Polemik ersetzt keine Argumente

Wie auch mit vielem anderen nicht. Sein „Zwischenruf“ strotzt vor logischen Fehlern. Sein offenkundiges Unvermögen, einen halbwegs zusammenhängenden und verständlichen Radiokommentar zu verfassen, kaschiert er mit der Ungerechtigkeit der Welt: „Mir fällt auf, dass Menschen über keinen anderen Bereich mit so wenig Wissen, so wenig Information, so wenigen Kenntnissen öffentliche Aussagen und Ansagen machen, wie über den Bereich Religion, Kirche und Glaube.“

Lassen wir mal die Tatsache weg, dass Weiland mit „so wenig (historischem Wissen) […] öffentliche Aussagen und Ansagen“ macht, dass jeder Gymnasiast mit den gleichen Defiziten durchfallen würde. Der Mann will mit diesen Aussagen den konfessionellen Religionsunterricht an öffentlichen Schulen verteidigen! Dann sei ihm gesagt: Die meisten, die die evangelische oder die katholische Kirche kritisieren, haben diesen konfessionellen Religionsunterricht zwangsgenossen. Organisiert von der jeweiligen Glaubensgemeinschaft ihrer Eltern. Wessen Schuld ist es, wenn sie offenbar keine Ahnung vom „Bereich Religion, Kirche und Glaube“ haben und nicht dem „heutigen Erscheinungsbild der Kirchen gerecht werden“?

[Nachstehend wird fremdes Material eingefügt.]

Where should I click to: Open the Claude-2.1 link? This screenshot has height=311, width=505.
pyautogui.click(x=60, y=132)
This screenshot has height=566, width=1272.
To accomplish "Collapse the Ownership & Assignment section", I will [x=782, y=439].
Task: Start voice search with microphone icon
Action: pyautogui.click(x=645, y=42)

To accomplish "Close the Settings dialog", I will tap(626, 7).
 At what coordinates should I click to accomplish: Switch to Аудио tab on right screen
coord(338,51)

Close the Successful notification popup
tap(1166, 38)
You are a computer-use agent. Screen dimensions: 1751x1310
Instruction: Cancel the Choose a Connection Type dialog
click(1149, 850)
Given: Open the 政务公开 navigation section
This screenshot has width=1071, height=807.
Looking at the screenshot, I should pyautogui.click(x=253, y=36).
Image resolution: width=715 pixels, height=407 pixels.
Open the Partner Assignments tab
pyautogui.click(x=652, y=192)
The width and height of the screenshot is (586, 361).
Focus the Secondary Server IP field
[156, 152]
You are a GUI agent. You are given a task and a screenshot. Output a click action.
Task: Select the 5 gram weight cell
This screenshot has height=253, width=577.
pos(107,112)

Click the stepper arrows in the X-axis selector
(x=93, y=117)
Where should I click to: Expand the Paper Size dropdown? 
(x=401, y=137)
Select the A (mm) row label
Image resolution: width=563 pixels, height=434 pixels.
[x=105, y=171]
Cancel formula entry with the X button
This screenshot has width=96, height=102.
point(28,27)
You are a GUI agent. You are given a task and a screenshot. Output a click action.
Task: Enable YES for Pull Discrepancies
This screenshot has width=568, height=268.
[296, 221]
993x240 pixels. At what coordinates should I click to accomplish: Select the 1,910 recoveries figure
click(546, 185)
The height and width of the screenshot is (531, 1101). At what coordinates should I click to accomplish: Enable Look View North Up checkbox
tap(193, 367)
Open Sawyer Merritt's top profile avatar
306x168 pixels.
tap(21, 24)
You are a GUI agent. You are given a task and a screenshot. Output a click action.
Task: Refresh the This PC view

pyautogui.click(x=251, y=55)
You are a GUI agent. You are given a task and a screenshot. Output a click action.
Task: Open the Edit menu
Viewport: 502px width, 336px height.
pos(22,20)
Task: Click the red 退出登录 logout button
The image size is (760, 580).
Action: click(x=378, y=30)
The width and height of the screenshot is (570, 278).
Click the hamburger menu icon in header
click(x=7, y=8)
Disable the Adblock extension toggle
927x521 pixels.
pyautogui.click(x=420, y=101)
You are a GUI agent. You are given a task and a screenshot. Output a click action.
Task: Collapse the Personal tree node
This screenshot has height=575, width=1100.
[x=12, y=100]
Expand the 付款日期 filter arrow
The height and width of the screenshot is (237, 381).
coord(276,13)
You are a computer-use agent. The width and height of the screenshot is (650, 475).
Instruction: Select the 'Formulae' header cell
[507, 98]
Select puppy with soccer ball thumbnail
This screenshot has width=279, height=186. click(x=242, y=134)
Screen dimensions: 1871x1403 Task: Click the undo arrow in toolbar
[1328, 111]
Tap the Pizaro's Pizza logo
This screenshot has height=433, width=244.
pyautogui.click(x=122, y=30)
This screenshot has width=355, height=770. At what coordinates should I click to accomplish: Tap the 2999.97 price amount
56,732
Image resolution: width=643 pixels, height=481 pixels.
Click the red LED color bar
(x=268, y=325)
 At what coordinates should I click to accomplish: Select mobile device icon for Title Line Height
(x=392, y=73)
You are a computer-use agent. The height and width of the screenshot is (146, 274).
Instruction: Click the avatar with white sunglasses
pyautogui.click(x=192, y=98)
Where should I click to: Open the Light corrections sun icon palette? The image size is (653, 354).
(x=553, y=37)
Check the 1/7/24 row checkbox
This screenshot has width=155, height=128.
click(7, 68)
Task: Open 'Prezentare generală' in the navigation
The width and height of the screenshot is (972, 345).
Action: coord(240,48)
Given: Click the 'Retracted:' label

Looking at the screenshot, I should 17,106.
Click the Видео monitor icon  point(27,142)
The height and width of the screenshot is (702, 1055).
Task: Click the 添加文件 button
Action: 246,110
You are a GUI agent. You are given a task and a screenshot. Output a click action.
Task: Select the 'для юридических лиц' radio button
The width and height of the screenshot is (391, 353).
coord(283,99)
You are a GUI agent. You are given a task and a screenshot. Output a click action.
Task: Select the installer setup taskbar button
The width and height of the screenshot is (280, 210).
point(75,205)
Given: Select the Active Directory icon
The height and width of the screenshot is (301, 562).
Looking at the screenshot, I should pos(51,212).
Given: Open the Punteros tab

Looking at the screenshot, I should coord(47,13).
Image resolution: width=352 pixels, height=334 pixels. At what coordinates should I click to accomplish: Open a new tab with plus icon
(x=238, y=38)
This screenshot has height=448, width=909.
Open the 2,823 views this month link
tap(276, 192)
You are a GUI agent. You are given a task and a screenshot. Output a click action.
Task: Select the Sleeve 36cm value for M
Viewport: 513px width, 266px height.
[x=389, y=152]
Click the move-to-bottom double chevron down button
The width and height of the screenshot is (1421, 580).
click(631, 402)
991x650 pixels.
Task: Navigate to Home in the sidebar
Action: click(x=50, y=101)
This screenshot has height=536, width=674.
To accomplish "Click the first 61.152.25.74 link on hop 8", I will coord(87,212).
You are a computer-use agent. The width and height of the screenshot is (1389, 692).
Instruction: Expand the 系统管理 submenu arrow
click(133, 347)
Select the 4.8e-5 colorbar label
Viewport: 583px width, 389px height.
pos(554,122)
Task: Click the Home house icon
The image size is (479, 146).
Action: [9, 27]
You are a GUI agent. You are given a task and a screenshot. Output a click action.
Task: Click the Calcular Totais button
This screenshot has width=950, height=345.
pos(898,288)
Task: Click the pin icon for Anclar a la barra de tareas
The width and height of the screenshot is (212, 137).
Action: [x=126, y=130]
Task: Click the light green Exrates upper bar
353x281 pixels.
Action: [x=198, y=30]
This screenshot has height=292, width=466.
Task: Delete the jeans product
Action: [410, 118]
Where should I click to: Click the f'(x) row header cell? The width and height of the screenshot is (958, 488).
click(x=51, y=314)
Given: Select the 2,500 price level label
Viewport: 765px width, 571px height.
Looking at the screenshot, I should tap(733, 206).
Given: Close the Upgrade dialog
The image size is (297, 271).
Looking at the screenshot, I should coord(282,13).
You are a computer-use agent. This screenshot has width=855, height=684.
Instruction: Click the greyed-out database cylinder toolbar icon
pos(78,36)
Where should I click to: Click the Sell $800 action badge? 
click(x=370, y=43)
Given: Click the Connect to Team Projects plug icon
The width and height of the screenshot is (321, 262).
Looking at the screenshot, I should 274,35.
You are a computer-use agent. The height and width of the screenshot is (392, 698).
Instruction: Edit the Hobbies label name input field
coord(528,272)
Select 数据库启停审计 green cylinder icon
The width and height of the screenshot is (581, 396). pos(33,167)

Ein schlechteres Zeugnis für den konfessionellen Religionsunterricht ist kaum vorstellbar. Polemik ersetzt keine Argumente. Vor allem nicht, wenn man keine hat.

Und noch eine Unterstellung

Es wird dreister. „Viele, die darüber (den Religionsunterricht) reden, haben einen Unterricht von vor 100 Jahren im Blick, d. h. sie reden über etwas, was sie gar nicht kennen. Heute ist der Religionsunterricht keine konfessionelle Indoktrination, sondern ein Beitrag zur Erziehung eines verantwortlichen Lebens in unserer Gesellschaft. Er ist ein Angebot, das umfassende Ganze des Lebens kennen zu lernen, und ganz und gar keine Einführung oder gar Engführung in die Irrationalität.“

Die wenigsten aktiven Religionskritiker sind auch nur annähernd 100 Jahre alt. Die meisten können sich auf die eigenen Schulerfahrungen beziehen oder auf Erfahrungen aus dem persönlichen Umfeld. Sie kritisieren den aktuellen Religionsunterricht und seine gesetzlichen Grundlagen. Die Gnade, keiner Religionsgemeinschaft zwangseingeschrieben zu werden, haben die wenigsten Religionskritiker in Österreich erfahren dürfen. Das ändert sich glücklicherweise. Der Anteil religiös registrierter Kinder sinkt.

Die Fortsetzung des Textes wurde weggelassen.